Code of conduct and ethics
In this chapter: Fiduciary duty, suitability · Grievance redressal channels
The RIA Code of Conduct establishes fiduciary duty — placing client interest first, always. Recommendations must be suitable (matched to goal, risk profile, constraints). Conflicts must be disclosed. Confidentiality must be maintained. Records of all advice must be kept for 5+ years for SEBI inspection.
Suitability has three legs: Know-Your-Client (gather information), product knowledge (understand what you recommend), reasonable basis (evidence-based selection). RIAs must document each leg for every recommendation. Disclosure: any conflict (group-company products, kickbacks, ownership interests) must be in writing before the advice is given. Records: client KYC, IPS, recommendation rationale, communication logs — all retrievable on demand. Grievance: client first complains to RIA; if unresolved, SEBI SCORES; arbitration via BASL is available.
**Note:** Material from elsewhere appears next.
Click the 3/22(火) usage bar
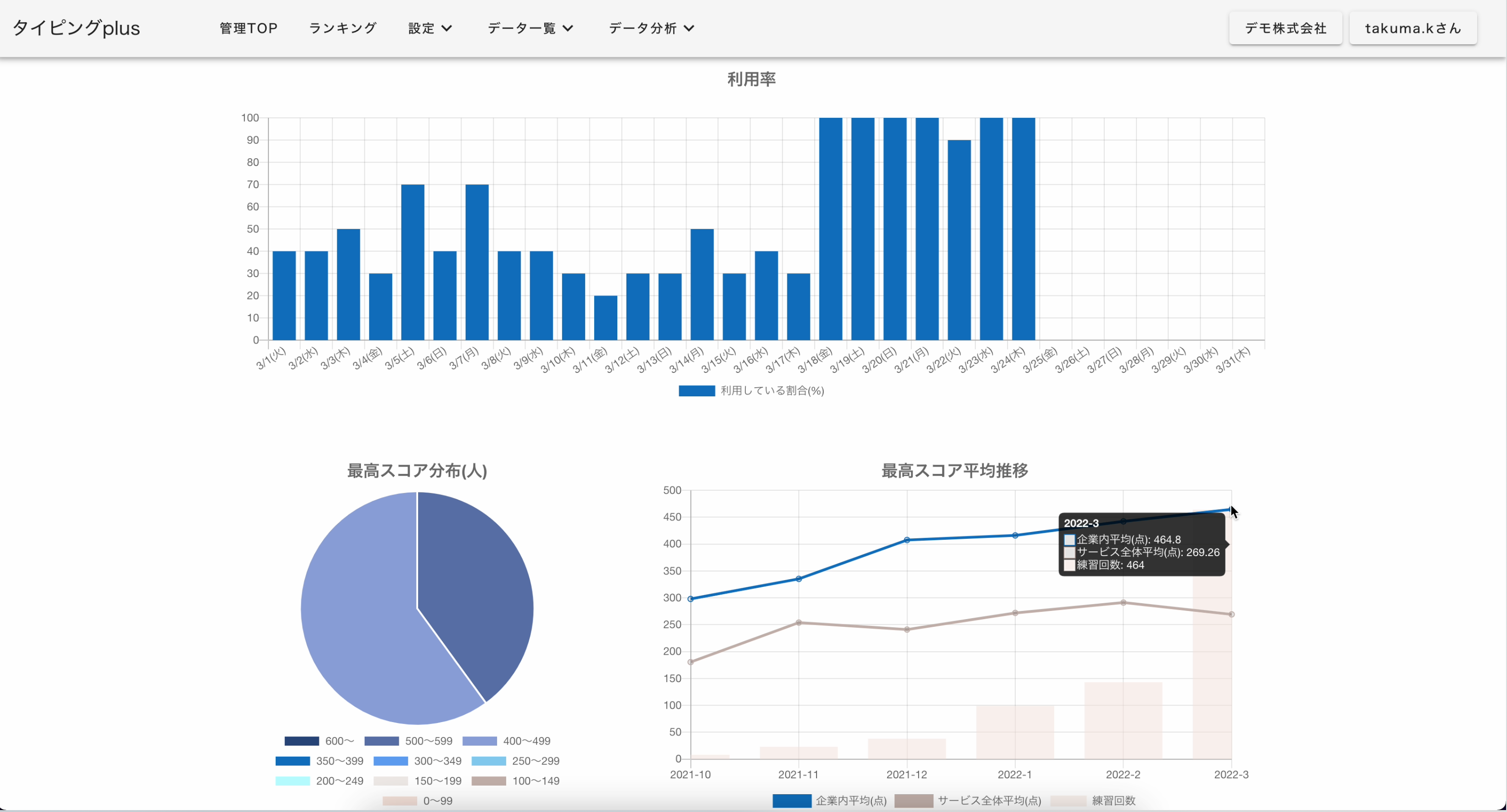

A key 2024-25 SEBI guideline: written advice must include the rationale, alternatives considered, and rejection of those alternatives. "Buy XYZ Fund because we like it" is no longer compliant; "XYZ Fund chosen over ABC due to lower expense ratio, more consistent rolling returns, and better category fit; ABC rejected because of recent fund-manager change" is. RIAs increasingly use templates and CRMs to maintain this audit trail.